Across its ten African research centers, the Regional Network of Agricultural Policy Institutes (ReNAPRI) has observed lower quality and less food availability because of border closures and restricted trade flows, with food price inflation higher than for other products. Though African production has not (yet) been seriously disrupted, said ReNAPRI Senior Program Coordinator Nalishebo Meebelo, governments recognize that “the pandemic is here for a while.” That means they must develop strategies that enable producers to have continued access to extension services, research and other inputs, so that future regional production can be sustained and grow despite the pandemic, she said.
Unlike the 2008 food crisis, 2020 has not seen global food shortages nor severe export restrictions. Yet high dependence on cereal imports still threatens food security in some countries—particularly in Northern, Southern and West Africa—especially as food index prices have risen. Though the World Trade Organization (WTO) has limited capacity to discourage export restrictions, IFPRI Senior Research Fellow Joseph Glauber explained, it can maintain a transparent information system, and this role communicating export restrictions and global food availability plays a role in calming panic that could incite greater trade protectionism.

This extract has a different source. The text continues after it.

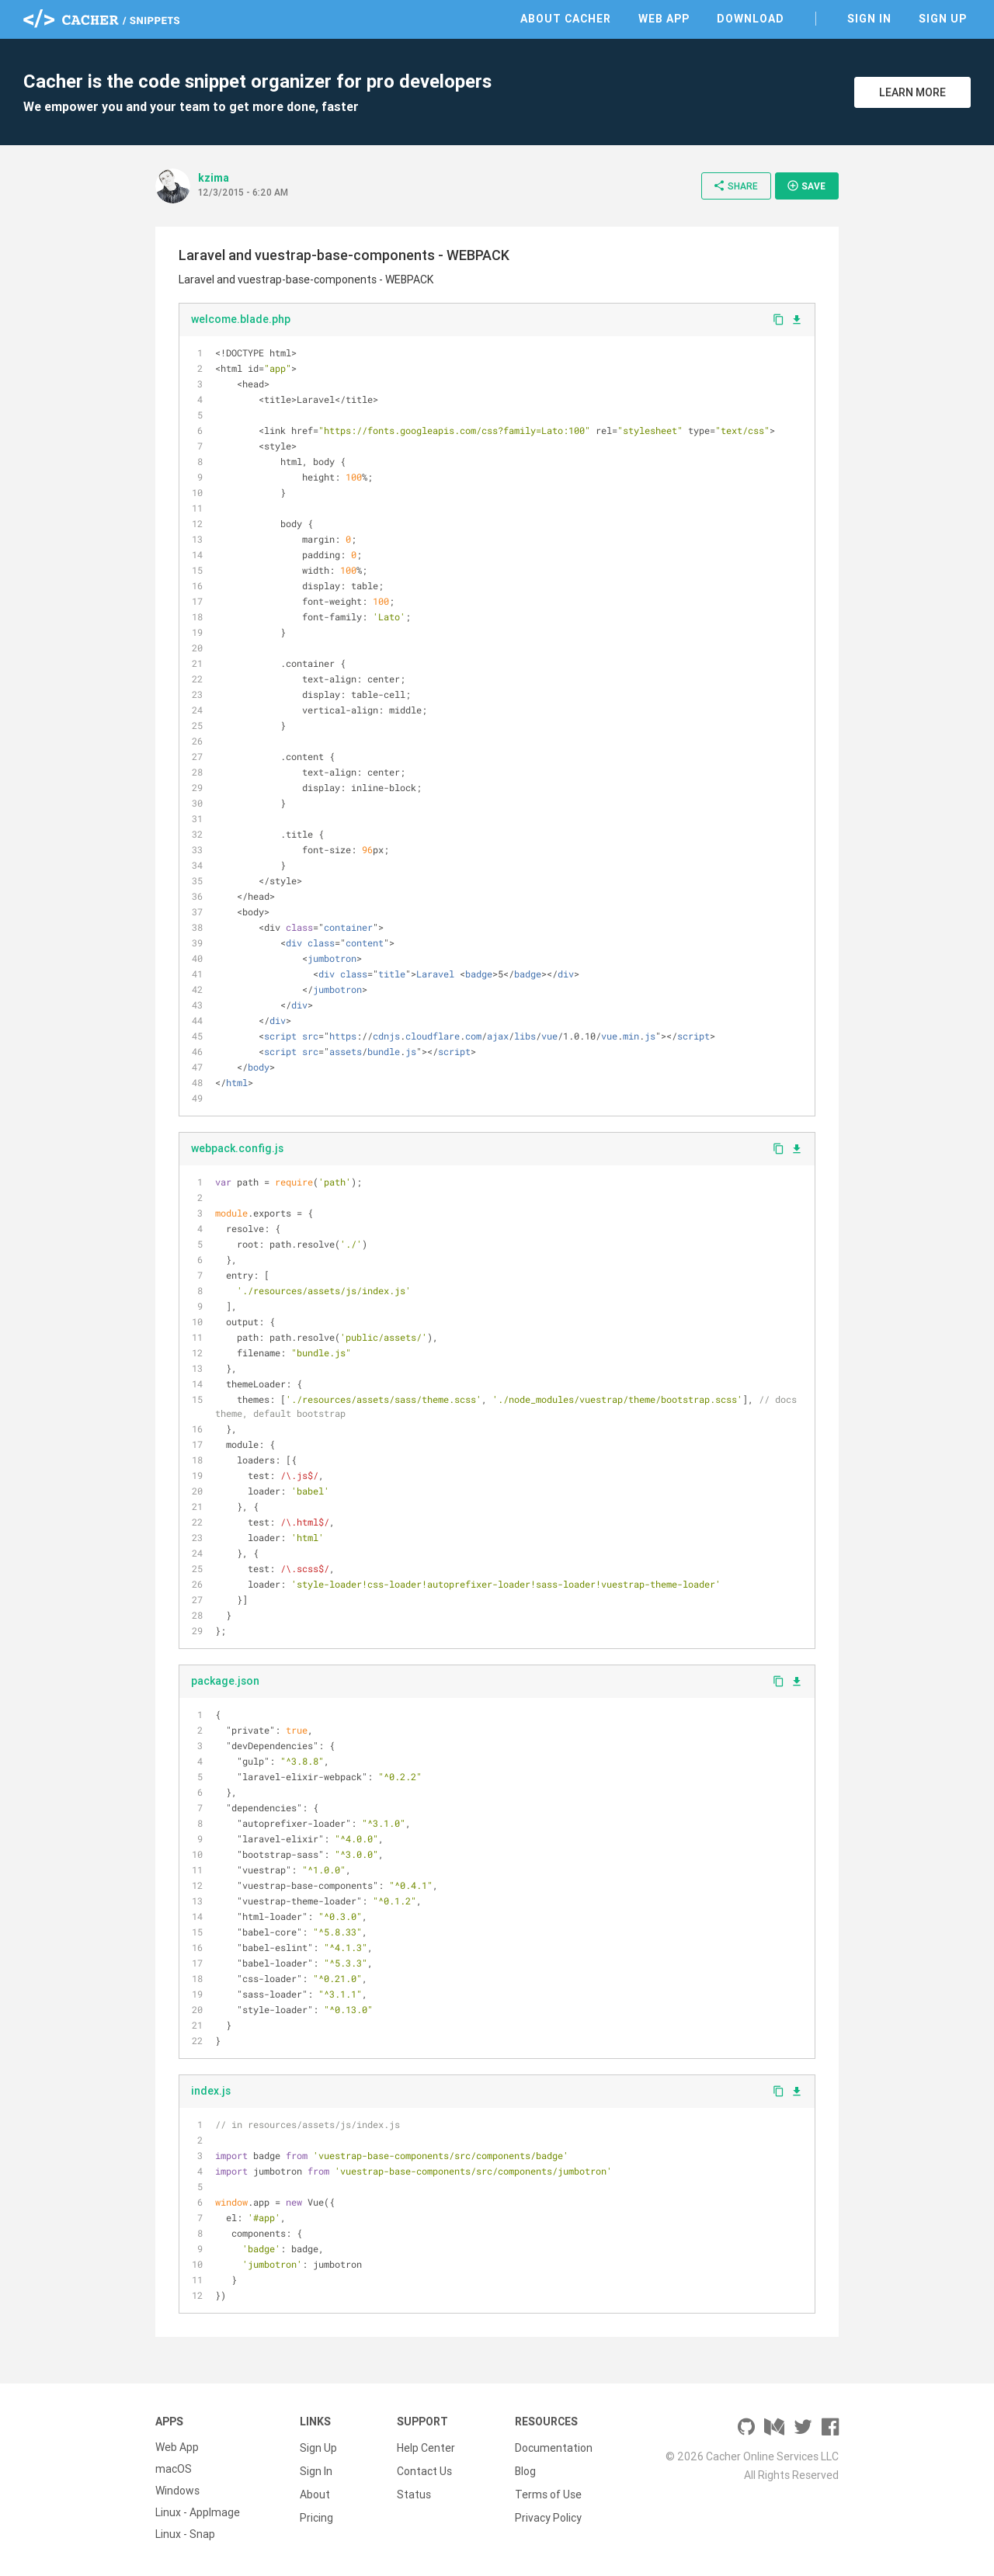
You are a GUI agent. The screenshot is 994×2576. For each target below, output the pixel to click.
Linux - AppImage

ReNAPRI, in partnership with the University of Washington, has been reviewing African policy responses to the pandemic, aiming to provide guidance to countries. Policies must “work for smallholders,” Nalunga said, and they don’t always do that. For example, to address urban food insecurity during the pandemic, Uganda bought food from middlemen, who profited from increased sales, she noted, “but small-scale producers never benefited from the government purchase of food.” Similarly, an online e-voucher food system excluded most small-scale producers.

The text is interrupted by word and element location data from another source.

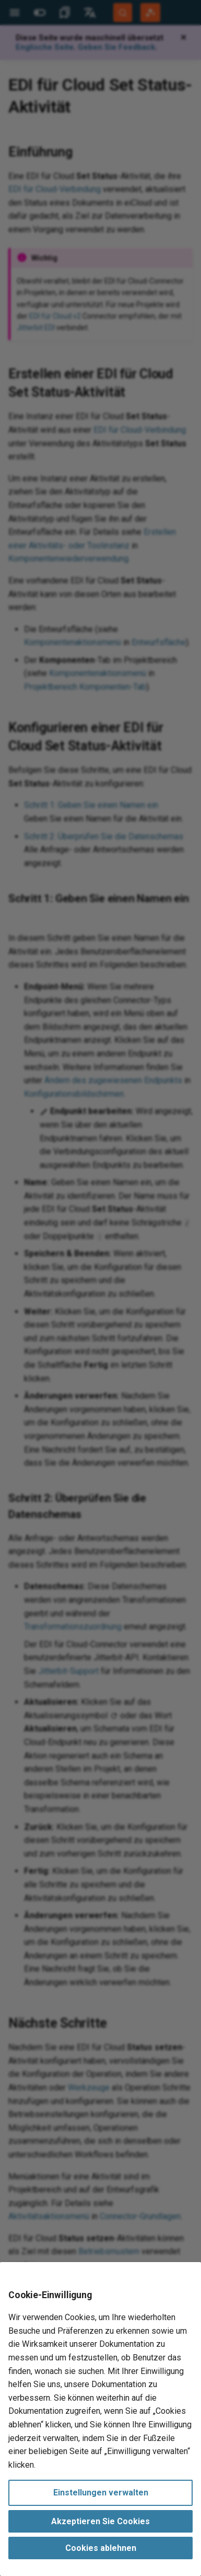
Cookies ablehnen (100, 2548)
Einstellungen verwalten (100, 2493)
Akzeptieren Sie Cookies (100, 2521)
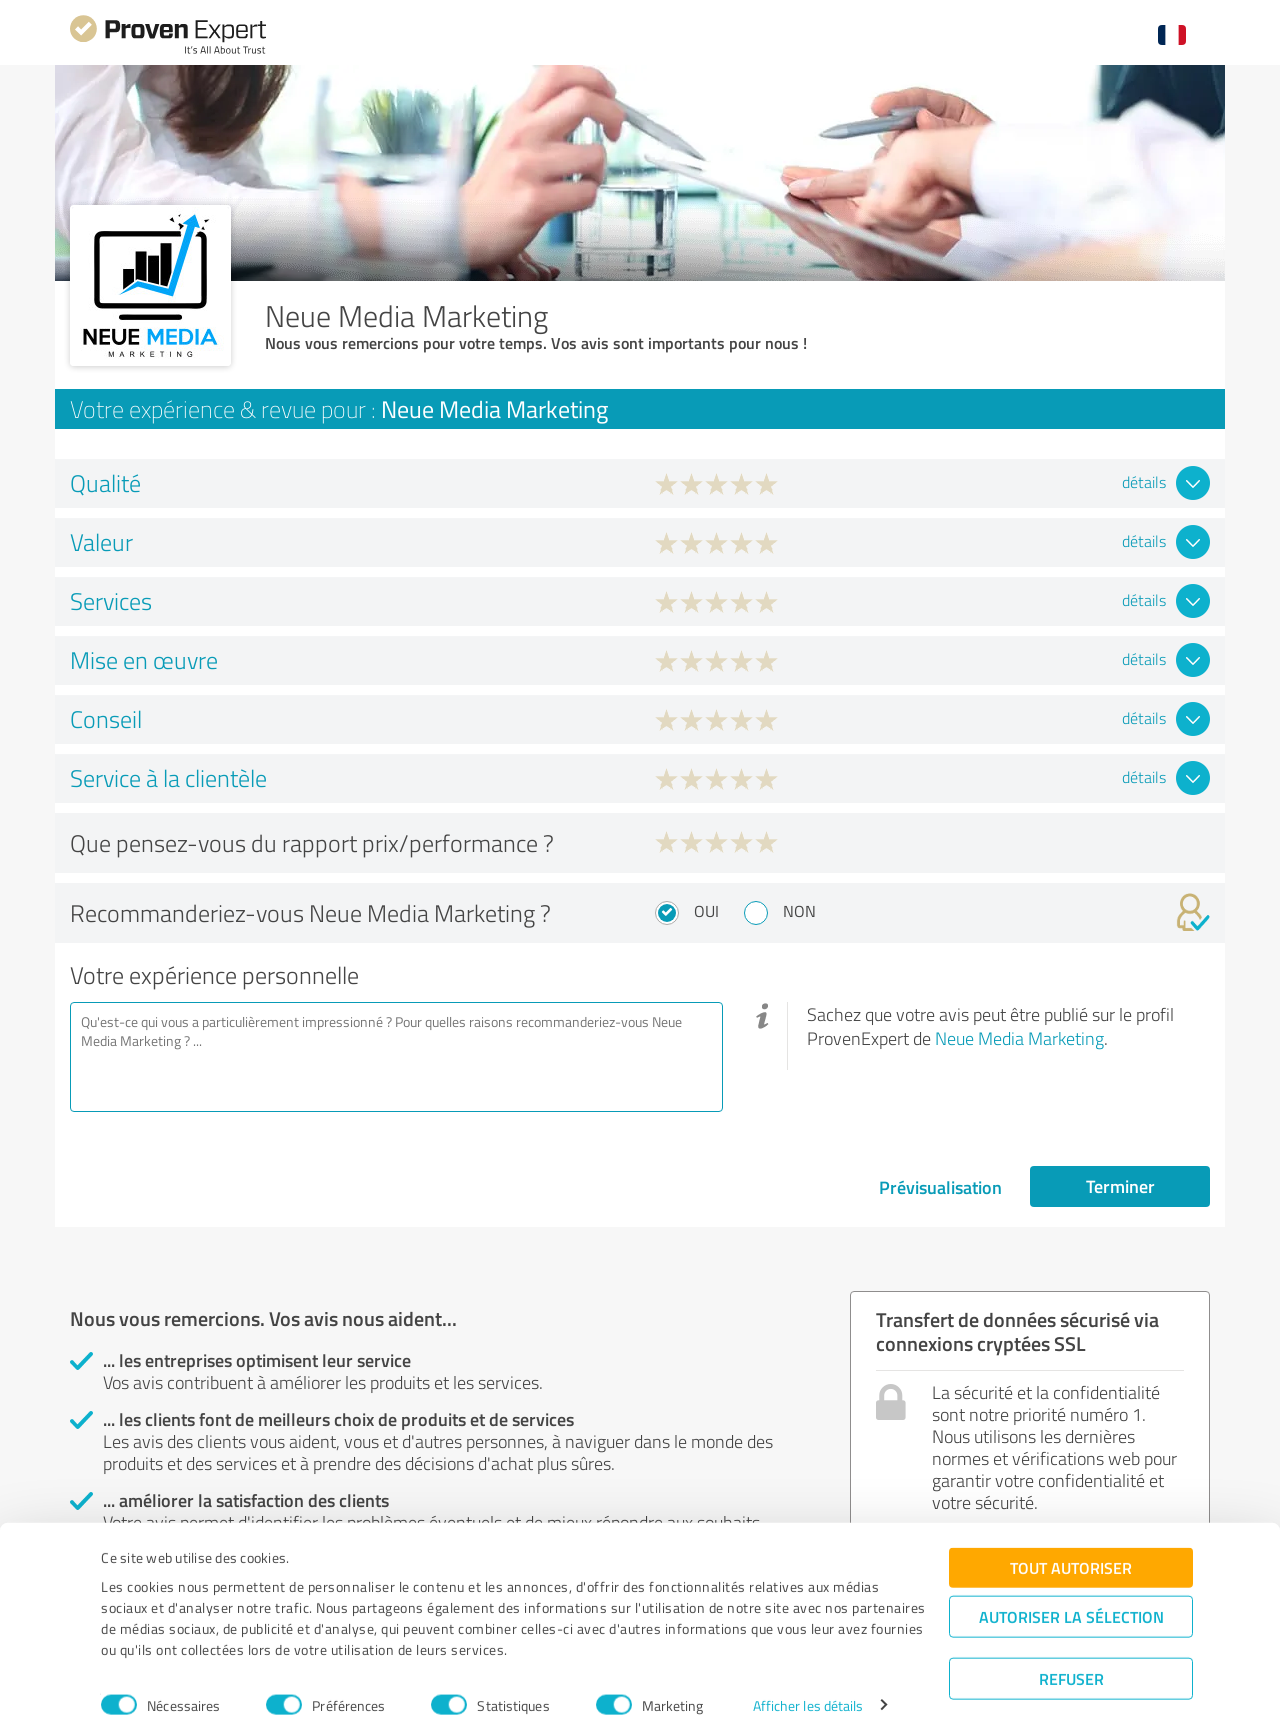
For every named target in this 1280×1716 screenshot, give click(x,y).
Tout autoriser (1071, 1540)
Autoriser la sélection (1071, 1589)
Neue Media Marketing (1019, 1038)
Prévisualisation (940, 1187)
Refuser (1071, 1651)
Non (799, 911)
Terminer (1120, 1186)
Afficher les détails (808, 1678)
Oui (706, 911)
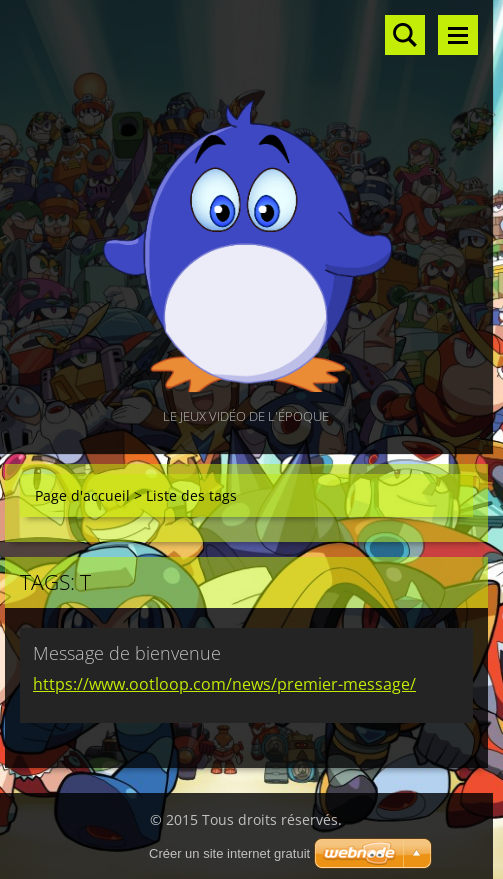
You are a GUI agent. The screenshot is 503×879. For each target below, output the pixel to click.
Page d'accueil (82, 495)
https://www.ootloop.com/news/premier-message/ (224, 684)
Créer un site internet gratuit (229, 853)
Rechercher (405, 35)
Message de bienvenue (127, 653)
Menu (458, 35)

An questioner from the online audience asked whether import substitution and country-level food self-sufficiency could help Africa cope with trade shocks and increase local resilience. “As with any type of specialization, too much [agricultural] specialization makes one more exposed to risk,” IFPRI’s Laborde said. Other the other hand, regional and global trade connectivity can reduce risk. “Buying food on the global market has been challenging for some countries due to COVID-19, but being self-sufficient will not save you if [your crops] are eaten by locusts,” he said.
Nalunga urged policy makers to undertake extensive coordinated planning in order to maximize the benefits of import substitution and build added value into regional supply chains. “Global price fluctuation of Africa’s raw commodity exports is one of our biggest challenges,” she said. Local jobs that add value to African goods help stabilize incomes by minimizing exposure to global volatility. “But you’re not going to import substitute everything,” Nalunga said. Specialization taps into the comparative advantages of regional agroecological zones, capital or labor specialties. Some countries cannot produce certain foods in environmentally or economically sustainable ways, so it is a question of how governments manage food security and food production risks—regionally and globally pooling, defining and coordinating those risks.
In closing remarks, IFPRI Director General Johan Swinnen said that policy responses to COVID-19 should not supplant longstanding policy recommendations like reducing trade distortions and market inefficiencies, and increasing agricultural investment, education and market access for smallholders. African food and agricultural trade present a promising opportunity to build back better from the pandemic, he said, if governments can mobilize to coordinate effective and equitable trade flows.
Julie Kurtz is a Research Analyst with IFPRI’s Markets, Trade, and Institutions Division.